Nem a Velhinha de Taubaté acredita na versão de Bolsonaro à PF

Se a cascata no depoimento à PF vai colar do ponto de vista jurídico ainda não se sabe, mas que como estratégia de comunicação serviu para alimentar a militância, acabrunhada com o episódio das joias sauditas

O ex-presidente Jair Bolsonaro após prestar depoimento à Polícia Federal (PF) sobre os ataques do dia 8 de janeiro em Brasília - Foto Marcelo Camargo/Agência Brasil
Invasão ao Congresso Nacional, STF e Palácio do Planalto, em Brasília – Foto Reprodução

Bolsonaro nunca decepciona. É mesmo um fanfarrão. Não assume responsabilidade por nada. Ao ser flagrado em situações adversas tenta terceirizar a culpa. Na quarta-feira, durante depoimento à Polícia Federal, não podia ser diferente. A desculpa de que postou um vídeo contestando o resultado das eleições, dois dias após a tentativa de golpe fracassada do 8 de janeiro, “sem querer” e que “estava sob efeito de morfina”, não cola nem pra Velhinha de Taubaté.

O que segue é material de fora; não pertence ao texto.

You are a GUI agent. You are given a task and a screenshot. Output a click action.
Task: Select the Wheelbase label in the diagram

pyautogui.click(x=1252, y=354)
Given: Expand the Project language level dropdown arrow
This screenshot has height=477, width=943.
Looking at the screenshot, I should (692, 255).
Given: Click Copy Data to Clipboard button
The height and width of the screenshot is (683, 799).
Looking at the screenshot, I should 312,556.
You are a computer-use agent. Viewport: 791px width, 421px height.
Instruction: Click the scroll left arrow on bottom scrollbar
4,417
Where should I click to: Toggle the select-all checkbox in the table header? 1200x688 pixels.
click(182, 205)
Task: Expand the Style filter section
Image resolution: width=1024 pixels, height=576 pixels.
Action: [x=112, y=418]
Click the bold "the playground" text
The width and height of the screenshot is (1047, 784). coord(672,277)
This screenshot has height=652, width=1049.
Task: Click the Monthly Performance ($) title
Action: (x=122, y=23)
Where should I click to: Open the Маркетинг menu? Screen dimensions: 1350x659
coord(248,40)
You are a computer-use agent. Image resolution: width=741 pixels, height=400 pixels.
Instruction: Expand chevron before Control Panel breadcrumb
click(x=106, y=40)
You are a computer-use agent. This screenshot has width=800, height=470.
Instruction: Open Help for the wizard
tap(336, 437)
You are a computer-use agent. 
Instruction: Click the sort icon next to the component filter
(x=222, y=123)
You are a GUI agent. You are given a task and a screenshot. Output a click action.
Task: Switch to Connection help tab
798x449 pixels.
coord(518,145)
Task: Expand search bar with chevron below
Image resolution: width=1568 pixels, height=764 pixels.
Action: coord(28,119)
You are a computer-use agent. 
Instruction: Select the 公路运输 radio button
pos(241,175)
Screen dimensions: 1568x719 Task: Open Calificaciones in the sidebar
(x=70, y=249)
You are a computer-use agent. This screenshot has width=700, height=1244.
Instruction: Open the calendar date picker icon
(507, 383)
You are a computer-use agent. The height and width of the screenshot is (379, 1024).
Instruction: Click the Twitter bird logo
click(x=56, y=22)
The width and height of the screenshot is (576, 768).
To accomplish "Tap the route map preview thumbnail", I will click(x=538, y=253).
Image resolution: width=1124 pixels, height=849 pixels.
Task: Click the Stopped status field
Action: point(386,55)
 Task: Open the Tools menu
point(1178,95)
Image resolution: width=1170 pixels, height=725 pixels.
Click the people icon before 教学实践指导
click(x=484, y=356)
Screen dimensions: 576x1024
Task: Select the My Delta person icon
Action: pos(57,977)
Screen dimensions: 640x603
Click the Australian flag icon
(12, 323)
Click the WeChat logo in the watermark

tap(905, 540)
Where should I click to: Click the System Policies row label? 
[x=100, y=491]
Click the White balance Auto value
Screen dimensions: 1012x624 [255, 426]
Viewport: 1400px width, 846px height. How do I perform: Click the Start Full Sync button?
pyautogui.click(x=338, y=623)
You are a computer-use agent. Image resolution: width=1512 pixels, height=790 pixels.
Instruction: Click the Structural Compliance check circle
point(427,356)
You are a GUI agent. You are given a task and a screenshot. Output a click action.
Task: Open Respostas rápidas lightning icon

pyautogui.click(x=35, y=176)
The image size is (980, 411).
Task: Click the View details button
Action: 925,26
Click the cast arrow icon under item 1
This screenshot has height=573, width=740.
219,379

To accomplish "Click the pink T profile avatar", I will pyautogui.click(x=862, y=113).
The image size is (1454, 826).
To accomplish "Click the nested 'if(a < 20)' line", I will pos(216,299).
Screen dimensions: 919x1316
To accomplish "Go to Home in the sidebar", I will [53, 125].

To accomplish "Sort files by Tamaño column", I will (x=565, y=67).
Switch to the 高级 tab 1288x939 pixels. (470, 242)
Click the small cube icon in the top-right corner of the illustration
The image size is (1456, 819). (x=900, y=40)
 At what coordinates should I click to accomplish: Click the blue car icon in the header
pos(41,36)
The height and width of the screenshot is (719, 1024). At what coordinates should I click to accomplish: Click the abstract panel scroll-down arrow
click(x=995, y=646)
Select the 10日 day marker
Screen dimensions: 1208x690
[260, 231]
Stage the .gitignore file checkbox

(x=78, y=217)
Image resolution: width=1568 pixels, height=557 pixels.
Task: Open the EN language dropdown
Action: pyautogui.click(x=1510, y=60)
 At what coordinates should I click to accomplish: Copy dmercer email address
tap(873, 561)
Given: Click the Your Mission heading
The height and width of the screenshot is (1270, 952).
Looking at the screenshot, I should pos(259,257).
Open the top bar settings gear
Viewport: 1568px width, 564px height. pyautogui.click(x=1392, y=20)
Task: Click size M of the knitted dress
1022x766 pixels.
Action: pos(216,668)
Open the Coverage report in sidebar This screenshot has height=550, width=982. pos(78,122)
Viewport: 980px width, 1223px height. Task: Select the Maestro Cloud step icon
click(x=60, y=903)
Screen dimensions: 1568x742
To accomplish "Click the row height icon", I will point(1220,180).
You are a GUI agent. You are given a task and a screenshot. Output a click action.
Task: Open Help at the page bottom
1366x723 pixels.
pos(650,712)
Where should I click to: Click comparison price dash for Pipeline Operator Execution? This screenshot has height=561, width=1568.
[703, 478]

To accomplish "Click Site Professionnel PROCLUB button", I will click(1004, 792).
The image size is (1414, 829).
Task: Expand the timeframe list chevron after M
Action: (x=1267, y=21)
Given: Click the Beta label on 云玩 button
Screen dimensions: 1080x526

Primeiro porque o vídeo vai ao encontro de tudo que o ex-presidente sempre pregou e defendeu ao longo dos últimos dois anos. Antes, durante e depois das eleições, o discurso bolsonarista constantemente foi o de criar em seus seguidores a desconfiança a respeito do sistema eleitoral brasileiro.

Anderson Torres – Foto Marcelo Camargo/Agência Brasil

Não por acaso, a minuta do golpe, encontrada na casa do seu ex-ministro da Justiça Anderson Torres, previa a decretação de estado de defesa no TSE, o que daria poderes a Bolsonaro para interferir na atuação da Corte eleitoral. Portanto, dizer que postou “por equívoco” um vídeo cujo o conteúdo está de acordo com o seu pensamento, não cola.

Além disso, foram muitos os ataques ao sistema eleitoral brasileiro liderados pelo ex-presidente. Quem não se lembra da viagem aos Estados Unidos, em fevereiro de 2020, quando Donald Trump ainda era presidente, na qual Bolsonaro prometeu apresentar provas de fraudes nas eleições de 2014 quando retornasse ao Brasil? As tais provas nunca foram entregues, mas a dúvida na cabeça dos seus seguidores foi plantada.

Encontro com chefes de missão diplomática no Palácio da Alvorada – Foto Clauber Cleber Caetano/PR

Também não tem como esquecer a reunião com embaixadores no Alvorada, em julho do ano passado, quando Bolsonaro atacou as urnas tentou colocar sob suspeita o sistema eleitoral brasileiro perante o mundo.

O depoimento de Bolsonaro à PF de tão cínico chega a ser risível. Lembra até outro famoso episódio do folclore político brasileiro, quando o advogado Frederick Wassef tentou convencer a jornalista Andréia Sadi de que não sabia como Fabrício Queiroz, encontrado pela Polícia escondido em sua casa em Atibaia, havia entrado lá.

Primeira-dama, Michelle Bolsonaro – Foto Orlando Brito

Do ponto de vista jurídico não dá pra dizer se a cascata vai funcionar. Mas como estratégia de comunicação foi até positiva para o ex-presidente. Primeiro porque Bolsonaro dividiu os holofotes com a instalação da CPMI do golpe. Depois, conseguiu tirar de foco a notícia de que a ex-primeira-dama Michelle admitiu ter recebido pessoalmente o segundo pacote de joias sauditas, fato muito mais desgastante para clã bolsonarista do que as críticas ao sistema eleitoral.

E por último, mas não menos importante, por ter deixado em segundo plano o silêncio de Bolsonaro sobre assuntos que podem comprometê-lo muito mais perante à Justiça, como a tal minuta do golpe.

Bem ou mal, mesmo que de forma tosca, Bolsonaro conseguiu alimentar a militância.